Input records Start Marker
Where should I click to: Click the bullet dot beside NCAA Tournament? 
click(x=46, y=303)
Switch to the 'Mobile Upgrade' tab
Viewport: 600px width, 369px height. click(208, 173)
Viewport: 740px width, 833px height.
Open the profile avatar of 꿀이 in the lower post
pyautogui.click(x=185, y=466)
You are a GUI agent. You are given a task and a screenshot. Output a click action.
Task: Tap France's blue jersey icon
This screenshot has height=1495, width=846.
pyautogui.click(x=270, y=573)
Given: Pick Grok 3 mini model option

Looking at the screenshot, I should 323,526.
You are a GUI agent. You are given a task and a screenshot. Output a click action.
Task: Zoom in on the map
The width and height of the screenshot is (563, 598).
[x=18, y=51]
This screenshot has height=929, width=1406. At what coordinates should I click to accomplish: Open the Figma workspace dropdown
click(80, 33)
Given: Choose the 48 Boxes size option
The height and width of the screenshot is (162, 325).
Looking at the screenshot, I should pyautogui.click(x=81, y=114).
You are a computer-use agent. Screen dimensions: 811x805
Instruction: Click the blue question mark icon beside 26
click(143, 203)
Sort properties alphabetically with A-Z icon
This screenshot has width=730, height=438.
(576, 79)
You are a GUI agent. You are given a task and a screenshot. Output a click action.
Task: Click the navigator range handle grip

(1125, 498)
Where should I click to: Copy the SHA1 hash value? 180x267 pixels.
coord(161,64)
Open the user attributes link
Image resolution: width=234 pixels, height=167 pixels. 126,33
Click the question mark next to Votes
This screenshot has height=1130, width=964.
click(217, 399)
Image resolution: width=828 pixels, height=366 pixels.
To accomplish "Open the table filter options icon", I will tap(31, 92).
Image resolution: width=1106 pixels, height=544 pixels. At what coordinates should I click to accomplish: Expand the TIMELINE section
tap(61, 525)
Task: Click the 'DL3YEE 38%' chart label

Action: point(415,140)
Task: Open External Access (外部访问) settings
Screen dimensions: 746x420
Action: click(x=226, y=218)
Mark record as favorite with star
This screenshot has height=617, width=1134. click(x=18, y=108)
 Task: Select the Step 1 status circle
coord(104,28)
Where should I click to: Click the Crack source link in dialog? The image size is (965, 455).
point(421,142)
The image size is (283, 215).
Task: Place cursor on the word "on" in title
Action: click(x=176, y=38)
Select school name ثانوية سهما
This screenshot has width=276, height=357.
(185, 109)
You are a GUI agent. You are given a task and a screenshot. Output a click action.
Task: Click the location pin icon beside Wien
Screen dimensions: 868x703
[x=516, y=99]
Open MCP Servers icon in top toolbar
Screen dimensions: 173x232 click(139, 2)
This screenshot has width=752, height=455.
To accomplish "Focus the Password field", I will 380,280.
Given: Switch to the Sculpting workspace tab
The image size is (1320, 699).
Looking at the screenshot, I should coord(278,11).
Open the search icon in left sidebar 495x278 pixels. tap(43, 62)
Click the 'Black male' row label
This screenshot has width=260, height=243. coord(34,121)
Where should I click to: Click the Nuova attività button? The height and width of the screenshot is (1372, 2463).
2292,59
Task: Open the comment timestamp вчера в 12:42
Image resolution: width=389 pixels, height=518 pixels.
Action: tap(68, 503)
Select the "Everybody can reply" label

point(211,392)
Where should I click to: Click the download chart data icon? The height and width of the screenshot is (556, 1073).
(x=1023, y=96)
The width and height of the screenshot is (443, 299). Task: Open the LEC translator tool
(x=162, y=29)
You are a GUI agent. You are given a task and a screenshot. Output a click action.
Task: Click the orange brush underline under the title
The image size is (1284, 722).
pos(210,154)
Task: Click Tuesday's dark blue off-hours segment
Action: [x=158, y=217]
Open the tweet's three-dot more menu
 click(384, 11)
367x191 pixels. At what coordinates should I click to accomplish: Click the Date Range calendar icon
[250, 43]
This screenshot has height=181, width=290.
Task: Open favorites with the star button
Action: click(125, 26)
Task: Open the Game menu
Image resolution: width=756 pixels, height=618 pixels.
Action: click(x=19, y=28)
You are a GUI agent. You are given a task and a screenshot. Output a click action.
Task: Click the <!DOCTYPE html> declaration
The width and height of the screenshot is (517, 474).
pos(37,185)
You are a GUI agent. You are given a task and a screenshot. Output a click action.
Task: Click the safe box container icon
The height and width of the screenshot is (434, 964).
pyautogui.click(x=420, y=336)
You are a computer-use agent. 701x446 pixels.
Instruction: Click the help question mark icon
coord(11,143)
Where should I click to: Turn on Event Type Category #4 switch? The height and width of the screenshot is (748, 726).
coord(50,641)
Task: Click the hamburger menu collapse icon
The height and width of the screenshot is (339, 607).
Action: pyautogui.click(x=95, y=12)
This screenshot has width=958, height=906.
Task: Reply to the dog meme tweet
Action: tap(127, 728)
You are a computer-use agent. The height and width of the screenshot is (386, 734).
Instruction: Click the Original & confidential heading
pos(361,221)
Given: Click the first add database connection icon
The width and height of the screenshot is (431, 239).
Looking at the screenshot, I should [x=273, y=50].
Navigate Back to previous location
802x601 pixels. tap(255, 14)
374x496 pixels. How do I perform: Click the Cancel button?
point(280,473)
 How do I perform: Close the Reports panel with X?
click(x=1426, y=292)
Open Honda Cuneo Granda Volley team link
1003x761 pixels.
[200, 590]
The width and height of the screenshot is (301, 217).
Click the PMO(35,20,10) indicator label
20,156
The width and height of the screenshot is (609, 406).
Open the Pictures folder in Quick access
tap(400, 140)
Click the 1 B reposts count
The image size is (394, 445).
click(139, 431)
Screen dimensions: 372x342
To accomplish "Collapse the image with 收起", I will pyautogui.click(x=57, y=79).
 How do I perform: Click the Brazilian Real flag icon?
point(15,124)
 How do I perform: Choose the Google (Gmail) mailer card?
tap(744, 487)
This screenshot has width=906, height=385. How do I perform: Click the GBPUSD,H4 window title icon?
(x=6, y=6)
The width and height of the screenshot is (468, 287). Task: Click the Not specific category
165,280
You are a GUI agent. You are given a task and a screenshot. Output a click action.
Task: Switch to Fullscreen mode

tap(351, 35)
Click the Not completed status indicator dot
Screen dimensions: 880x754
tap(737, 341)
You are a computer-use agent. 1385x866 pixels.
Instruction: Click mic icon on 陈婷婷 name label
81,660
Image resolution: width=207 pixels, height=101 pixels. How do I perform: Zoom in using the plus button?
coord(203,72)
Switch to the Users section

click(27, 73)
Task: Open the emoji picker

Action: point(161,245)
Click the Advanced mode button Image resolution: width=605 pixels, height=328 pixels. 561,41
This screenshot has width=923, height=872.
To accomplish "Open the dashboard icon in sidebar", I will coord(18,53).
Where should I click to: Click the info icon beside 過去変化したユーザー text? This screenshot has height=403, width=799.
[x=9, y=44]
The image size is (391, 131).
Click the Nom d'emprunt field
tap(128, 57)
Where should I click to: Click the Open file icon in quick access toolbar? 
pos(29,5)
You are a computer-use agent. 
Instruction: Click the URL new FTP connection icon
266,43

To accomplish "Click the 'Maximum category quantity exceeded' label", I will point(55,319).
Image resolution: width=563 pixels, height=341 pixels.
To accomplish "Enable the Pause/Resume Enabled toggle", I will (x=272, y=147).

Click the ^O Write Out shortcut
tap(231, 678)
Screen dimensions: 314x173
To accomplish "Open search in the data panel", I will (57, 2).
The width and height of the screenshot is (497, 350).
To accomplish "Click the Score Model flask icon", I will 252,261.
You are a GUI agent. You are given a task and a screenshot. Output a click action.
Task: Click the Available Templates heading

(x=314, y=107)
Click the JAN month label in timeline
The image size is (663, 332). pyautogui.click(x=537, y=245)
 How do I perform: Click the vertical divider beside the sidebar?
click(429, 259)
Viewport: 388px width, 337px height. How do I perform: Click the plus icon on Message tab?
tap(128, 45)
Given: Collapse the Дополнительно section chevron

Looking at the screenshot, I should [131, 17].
Input records End Marker
**What to work on**
In the entries above, please find the line with "Given: Choose the 48 Boxes size option" and the line with "Task: Open External Access (外部访问) settings", then write out exactly those two lines and every line between them, and nothing more.

**Task result**
Given: Choose the 48 Boxes size option
The height and width of the screenshot is (162, 325).
Looking at the screenshot, I should pyautogui.click(x=81, y=114).
You are a computer-use agent. Screen dimensions: 811x805
Instruction: Click the blue question mark icon beside 26
click(143, 203)
Sort properties alphabetically with A-Z icon
This screenshot has width=730, height=438.
(576, 79)
You are a GUI agent. You are given a task and a screenshot. Output a click action.
Task: Click the navigator range handle grip

(1125, 498)
Where should I click to: Copy the SHA1 hash value? 180x267 pixels.
coord(161,64)
Open the user attributes link
Image resolution: width=234 pixels, height=167 pixels. 126,33
Click the question mark next to Votes
This screenshot has height=1130, width=964.
click(217, 399)
Image resolution: width=828 pixels, height=366 pixels.
To accomplish "Open the table filter options icon", I will tap(31, 92).
Image resolution: width=1106 pixels, height=544 pixels. At what coordinates should I click to accomplish: Expand the TIMELINE section
tap(61, 525)
Task: Click the 'DL3YEE 38%' chart label

Action: point(415,140)
Task: Open External Access (外部访问) settings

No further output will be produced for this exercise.